Inheritance loans are generally provided to heirs who are entitled to $15,000 or more. Two main funding sources provide cash for estate advances — legacy lenders and private investors. In some cases, private investors will provide a down payment when the inherited asset is under $15,000.
 
Funding sources generally charge fees which are deducted at the time of disbursement. Fees can range between 10 and 40 percent of the loan amount. The recipient is not responsible for returning to the funding source. Conversely, restitution is given to the lender when the inherited property leaves the probate court.
 
It is important to realize that funding sources carry significant risks when providing legacy loans.

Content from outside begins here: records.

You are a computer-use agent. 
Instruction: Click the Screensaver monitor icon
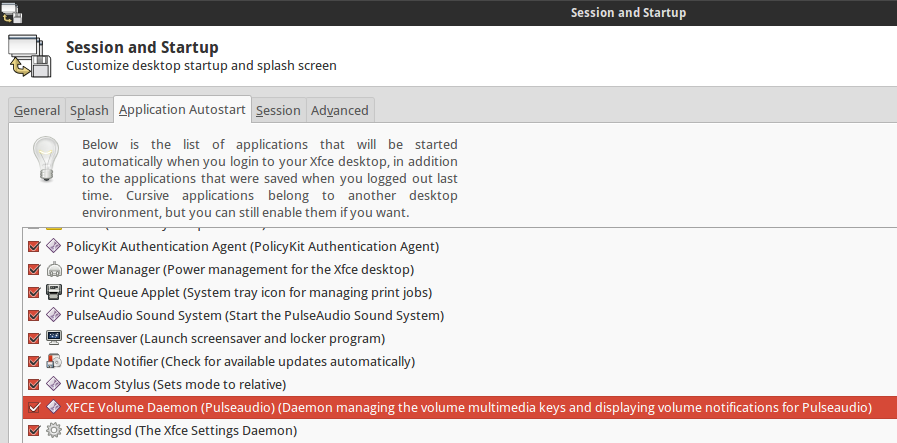point(54,338)
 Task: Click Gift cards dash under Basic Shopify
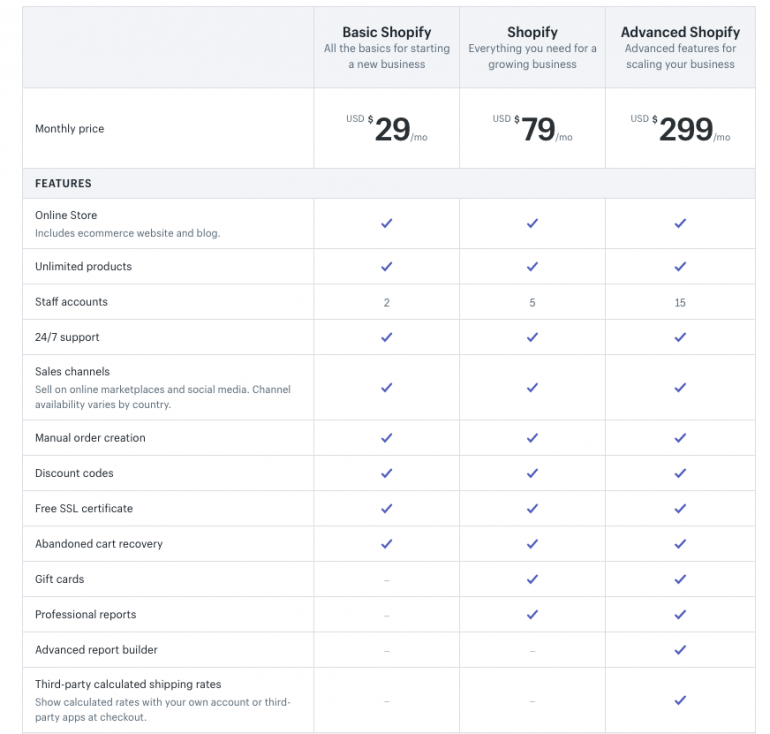(386, 580)
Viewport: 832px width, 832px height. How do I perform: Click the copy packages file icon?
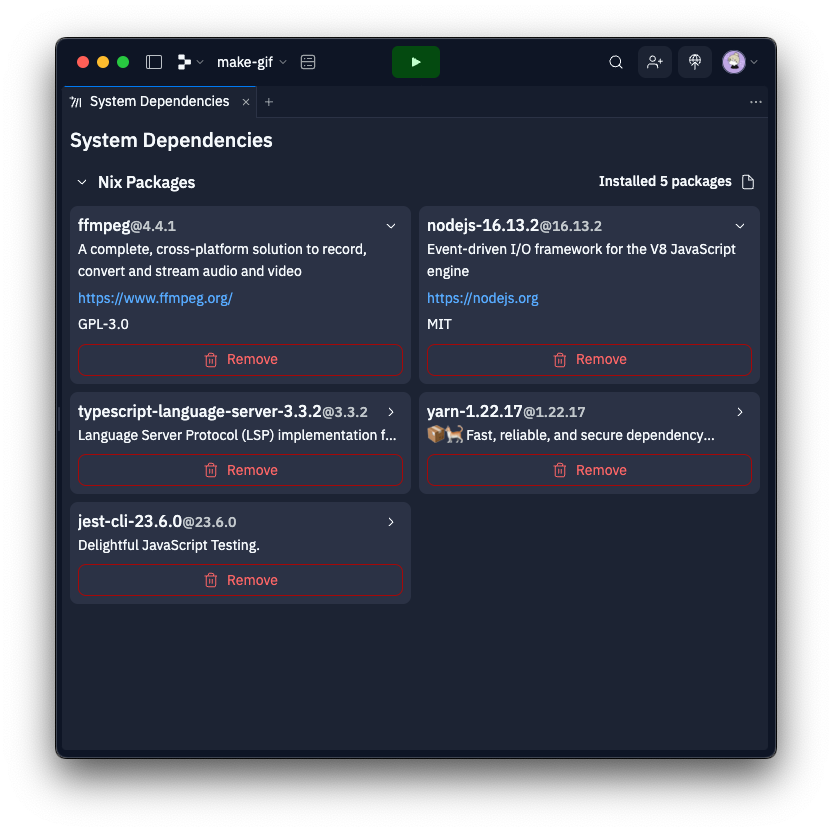click(747, 181)
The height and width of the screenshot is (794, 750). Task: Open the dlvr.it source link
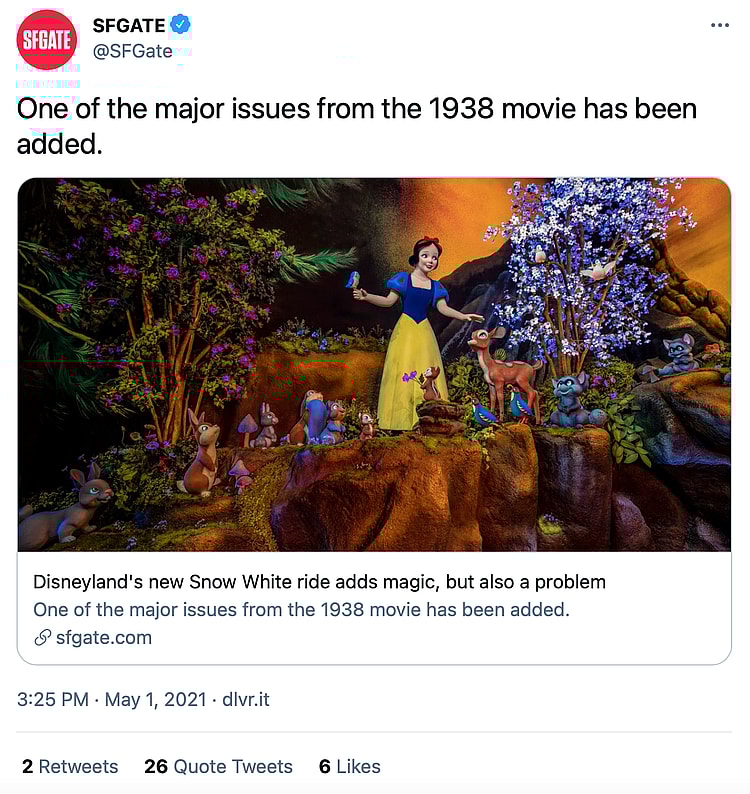(246, 699)
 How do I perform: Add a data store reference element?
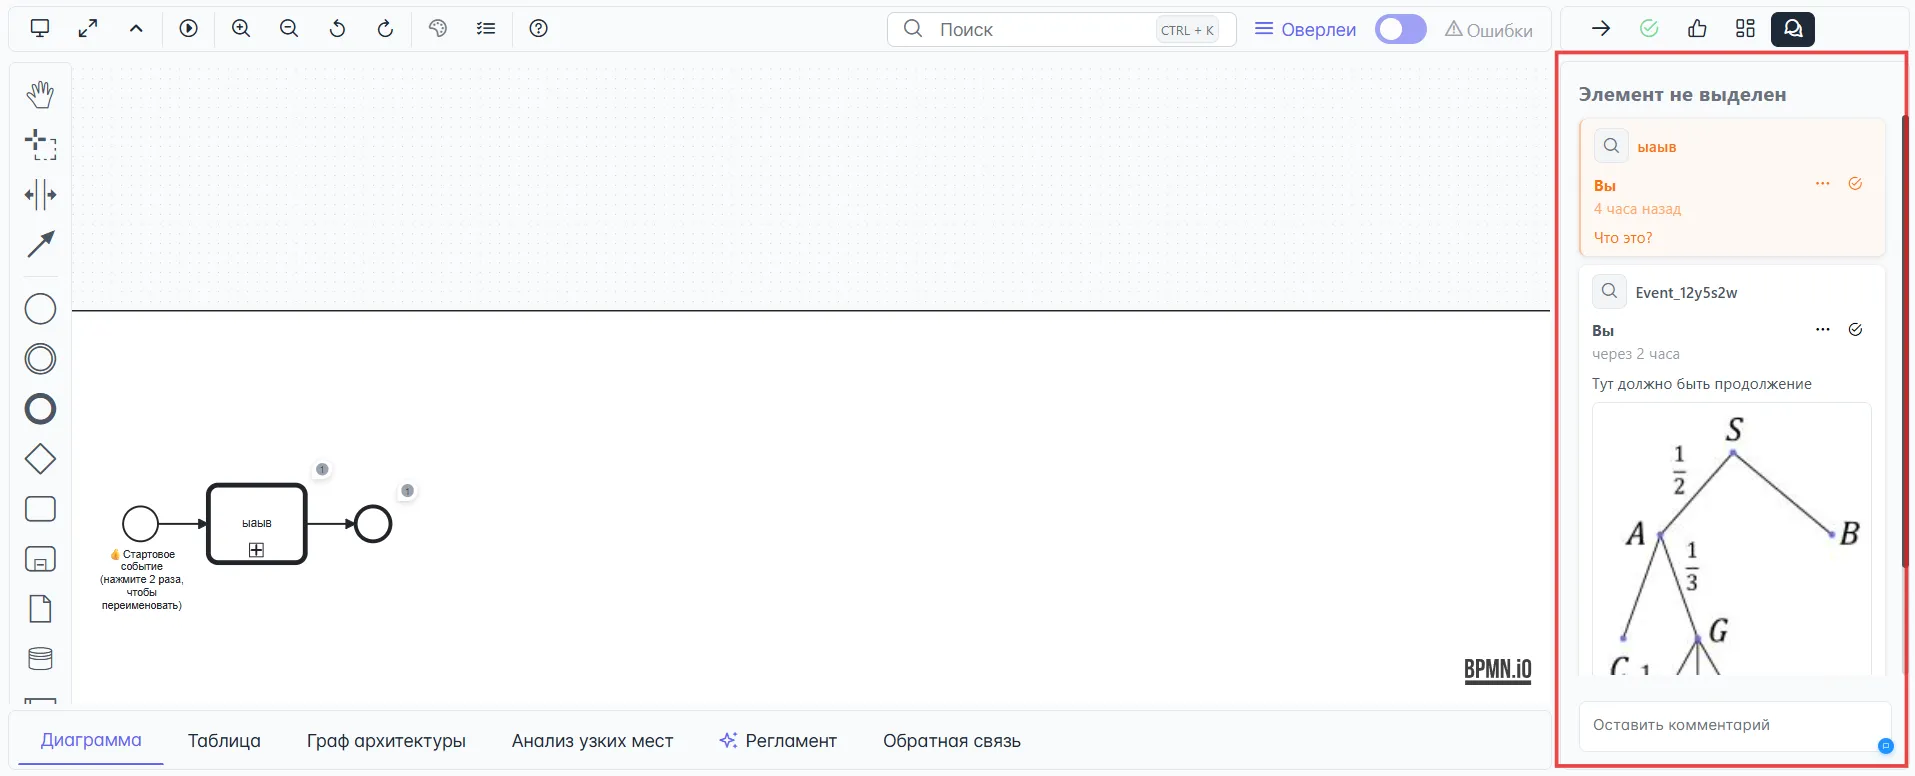click(40, 658)
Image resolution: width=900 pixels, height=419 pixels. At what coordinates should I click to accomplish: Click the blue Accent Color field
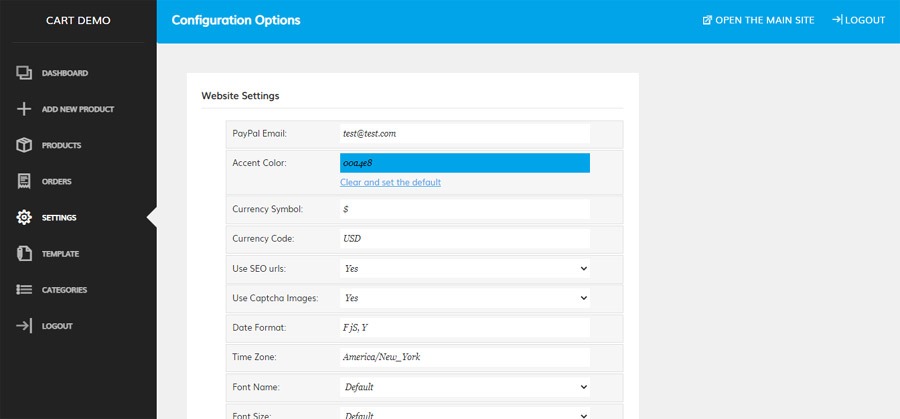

If the plantation lacks sufficient funds to make the down payment, the funding source has no legal recourse. An exception to this rule is if the funding source can provide sufficient evidence to prove the beneficiary provided false information about the estate.
 
Due to the high risk factor, reputable funding sources require substantial documentation of the assets available on the plantation. The recipient will be asked to provide a copy of the deceased’s will and death certificate, along with pertinent information about the estate.
 
Sources of funding usually require contact information for Housing Administrators and probate attorneys. These people will validate the identification of beneficiaries and rights to plantation assets.
 
Other forms that may be required when obtaining an inheritance loan include: Application for Probate, and Statement of Inventory and Valuation. If real estate is used as collateral, the source of funding usually requires a copy of the sales contract or listing agreement.
 
Inheritance loan recipients also need to provide personal information. Most sources of funding require a current credit report to determine whether the recipient has outstanding taxes or creditors’ liens, overdue child support, pending bankruptcy or legal issues that could preclude paying a down payment.
 
Beneficiaries are required to transfer their inheritance rights to a source of funding in exchange for a lump sum cash payment. Therefore, it is very important to thoroughly investigate the source of funding before signing a contract. Check with the Better Business Bureau, do some online research, and contact referrals provided by funding sources.
 
While waiting for inherited funds to be deferred in a will can be painful, it’s important to weigh the pros and cons of this type of transaction. Contact a minimum of three or four sources of funding to determine the true cost of getting a down payment. If you are entitled to $100,000 and the lender charges 40 percent, it will be $40,000. Do you really want to give someone forty thousand just to get your money now?
 
There’s no doubt that legacy loans can be a saving grace. Be sure to weigh your options carefully and make the best financial decision for your situation.